Jika ditinjau dalam perkembangan serta peradaban Islam, Islam tidak menutup diri akan hadirnya ilmu-ilmu politik, ekonomi, sosial, hubungan antarnegara dan lainnya. Ini terbukti ketika pada zaman Khulafaurrasyidin, pada masa itu Islam tidak tertutup pada ilmu-ilmu tersebut, bahkan Islam menggunakannya sebagai tambahan untuk mengokohkan umat Islam.

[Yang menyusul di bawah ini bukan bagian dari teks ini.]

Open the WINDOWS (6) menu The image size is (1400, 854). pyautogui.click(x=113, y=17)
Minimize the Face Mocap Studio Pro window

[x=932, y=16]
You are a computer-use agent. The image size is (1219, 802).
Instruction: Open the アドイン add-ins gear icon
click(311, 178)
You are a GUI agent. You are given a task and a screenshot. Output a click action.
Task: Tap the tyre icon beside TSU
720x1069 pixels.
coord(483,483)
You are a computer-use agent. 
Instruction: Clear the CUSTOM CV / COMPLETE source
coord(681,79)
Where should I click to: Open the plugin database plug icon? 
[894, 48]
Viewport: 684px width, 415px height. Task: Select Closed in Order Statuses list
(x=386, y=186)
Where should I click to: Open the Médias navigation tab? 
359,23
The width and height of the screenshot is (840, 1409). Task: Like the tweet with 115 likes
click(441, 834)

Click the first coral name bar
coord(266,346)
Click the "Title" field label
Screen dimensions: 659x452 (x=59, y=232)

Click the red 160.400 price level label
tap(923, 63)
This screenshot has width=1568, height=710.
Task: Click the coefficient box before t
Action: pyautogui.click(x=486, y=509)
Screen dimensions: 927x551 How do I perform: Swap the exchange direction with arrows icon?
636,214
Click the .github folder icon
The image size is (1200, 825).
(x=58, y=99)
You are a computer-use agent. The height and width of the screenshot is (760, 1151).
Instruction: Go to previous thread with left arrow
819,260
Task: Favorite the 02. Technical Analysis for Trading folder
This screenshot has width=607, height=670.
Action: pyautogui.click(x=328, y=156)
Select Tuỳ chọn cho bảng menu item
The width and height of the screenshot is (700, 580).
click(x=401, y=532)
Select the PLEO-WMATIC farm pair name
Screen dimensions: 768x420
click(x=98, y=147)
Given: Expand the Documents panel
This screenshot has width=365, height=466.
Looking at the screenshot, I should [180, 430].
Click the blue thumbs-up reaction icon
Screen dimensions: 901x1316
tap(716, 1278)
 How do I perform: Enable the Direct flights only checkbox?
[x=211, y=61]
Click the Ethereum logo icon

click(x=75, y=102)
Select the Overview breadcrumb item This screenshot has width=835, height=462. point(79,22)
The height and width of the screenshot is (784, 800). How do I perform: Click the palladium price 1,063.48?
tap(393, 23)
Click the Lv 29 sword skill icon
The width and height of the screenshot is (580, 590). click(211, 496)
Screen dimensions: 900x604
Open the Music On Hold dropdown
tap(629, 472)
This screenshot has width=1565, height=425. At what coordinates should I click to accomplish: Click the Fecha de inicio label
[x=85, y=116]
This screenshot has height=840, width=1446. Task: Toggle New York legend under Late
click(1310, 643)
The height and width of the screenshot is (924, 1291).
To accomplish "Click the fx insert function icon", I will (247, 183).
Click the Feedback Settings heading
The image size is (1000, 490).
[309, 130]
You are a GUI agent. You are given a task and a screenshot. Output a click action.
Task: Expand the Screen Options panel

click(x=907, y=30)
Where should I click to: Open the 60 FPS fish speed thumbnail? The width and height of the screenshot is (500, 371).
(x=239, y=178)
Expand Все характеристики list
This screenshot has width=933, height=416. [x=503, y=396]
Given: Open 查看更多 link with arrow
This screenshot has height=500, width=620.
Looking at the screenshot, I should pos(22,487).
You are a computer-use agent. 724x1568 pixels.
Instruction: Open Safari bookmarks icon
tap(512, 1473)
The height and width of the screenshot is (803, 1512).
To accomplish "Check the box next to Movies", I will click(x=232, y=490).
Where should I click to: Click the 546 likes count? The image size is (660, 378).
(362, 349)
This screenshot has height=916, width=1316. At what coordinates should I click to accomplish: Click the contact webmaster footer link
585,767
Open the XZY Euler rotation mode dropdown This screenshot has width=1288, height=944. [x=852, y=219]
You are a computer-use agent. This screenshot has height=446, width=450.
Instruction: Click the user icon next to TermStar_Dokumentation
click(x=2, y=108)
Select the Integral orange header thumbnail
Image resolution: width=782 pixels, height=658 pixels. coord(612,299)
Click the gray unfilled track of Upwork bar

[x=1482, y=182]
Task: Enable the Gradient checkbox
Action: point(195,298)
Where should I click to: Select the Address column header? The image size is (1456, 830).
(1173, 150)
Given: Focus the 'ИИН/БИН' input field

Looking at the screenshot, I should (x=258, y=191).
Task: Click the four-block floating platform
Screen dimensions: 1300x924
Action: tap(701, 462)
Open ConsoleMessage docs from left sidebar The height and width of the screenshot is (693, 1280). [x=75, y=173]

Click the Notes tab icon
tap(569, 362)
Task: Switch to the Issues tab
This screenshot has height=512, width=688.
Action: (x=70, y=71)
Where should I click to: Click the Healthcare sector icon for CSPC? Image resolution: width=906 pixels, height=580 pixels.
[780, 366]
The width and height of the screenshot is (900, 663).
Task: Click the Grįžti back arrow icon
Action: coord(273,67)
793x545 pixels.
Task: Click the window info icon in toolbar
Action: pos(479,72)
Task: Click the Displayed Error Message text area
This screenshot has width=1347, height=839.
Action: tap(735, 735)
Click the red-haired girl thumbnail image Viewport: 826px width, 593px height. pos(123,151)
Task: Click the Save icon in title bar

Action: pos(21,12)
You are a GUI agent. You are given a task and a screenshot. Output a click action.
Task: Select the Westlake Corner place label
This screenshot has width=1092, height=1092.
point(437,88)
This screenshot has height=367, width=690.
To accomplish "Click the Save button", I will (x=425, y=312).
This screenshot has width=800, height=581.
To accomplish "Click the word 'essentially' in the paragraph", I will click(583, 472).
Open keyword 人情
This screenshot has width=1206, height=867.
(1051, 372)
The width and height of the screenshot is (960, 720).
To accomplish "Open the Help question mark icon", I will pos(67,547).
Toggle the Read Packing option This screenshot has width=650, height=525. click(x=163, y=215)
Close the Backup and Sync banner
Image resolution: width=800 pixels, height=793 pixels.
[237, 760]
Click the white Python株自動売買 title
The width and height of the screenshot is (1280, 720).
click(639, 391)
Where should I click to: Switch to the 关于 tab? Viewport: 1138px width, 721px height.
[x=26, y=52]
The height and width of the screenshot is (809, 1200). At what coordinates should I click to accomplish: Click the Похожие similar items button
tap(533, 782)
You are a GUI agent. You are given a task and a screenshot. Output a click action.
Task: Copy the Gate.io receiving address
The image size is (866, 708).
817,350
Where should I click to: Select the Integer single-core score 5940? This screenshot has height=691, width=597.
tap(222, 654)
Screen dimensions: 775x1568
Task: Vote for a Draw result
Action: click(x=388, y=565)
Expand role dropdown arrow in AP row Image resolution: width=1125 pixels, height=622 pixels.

Terbukti ketika hadirnya sistem khilafah sebagai institusi politik sepeninggal Nabi Muhammad. Dalam hal ini ada dua masalah pokok. Pertama, prosedur pengangkatan mereka sebagai penggati pemimpin umat setelah nabi wafat. Kedua, wewenang dan kekuasaan yang diambil alih oleh para khalifah. Dua hal ini baik dalam al-Qur’an maupun nabi sendiri tidak pernah memberi alasan. Begitu juga dalam bidang sosial, dibangunnya lembaga-lembaga peradilan, pendidikan sehingga mengikat umat Islam pada suatu peraturan bermasyarakat. Dengan demikian, sejak zaman Khulaffaurrasyidin juga, ilmu-ilmu yang berguna untuk kebaikan bagi umat Islam sudah dipakai.
Fazlur Rahman mengatakan bahwa kita tidak usah khawatir dalam penyajian al-Qur’an apabila menggunakan pemikiran barat, memang akan terjadi sebuah penyimpangan yang telah diterima secara tradisional. Akan tetapi, resiko ini bukan seharusnya untuk dijauhi.
Bagi saya, mengkaji Islam dalam berbagai hal boleh-boleh saja. Karena itu hanyalah sebagai cangkang atau wasail. Kita mengkaji Islam bukan hanya dengan kitab gundul atau kitab kuning, semua wadah yang dapat dijadikan untuk pengkajian terhadap Islam sah-sah saja. Selama itu untuk keberlangsungan umat Islam maka kenapa tidak? Karena maqaasid itu bukan dalam bentuk ilmu-ilmu. Pada akhirnya kita bermuara pada apa yang telah Allah SWT. perintahkan dan menjauhi larangan-Nya. Seberapa keras kita mengkaji Islam dalam berbagai aspek, akhirnya kita memilih untuk mengamalkan atau tidak. Bukan berarti, ilmu dan kepintaran tidak berguna, hanya saja yang menjadi catatan ialah ‘tanggung jawab’.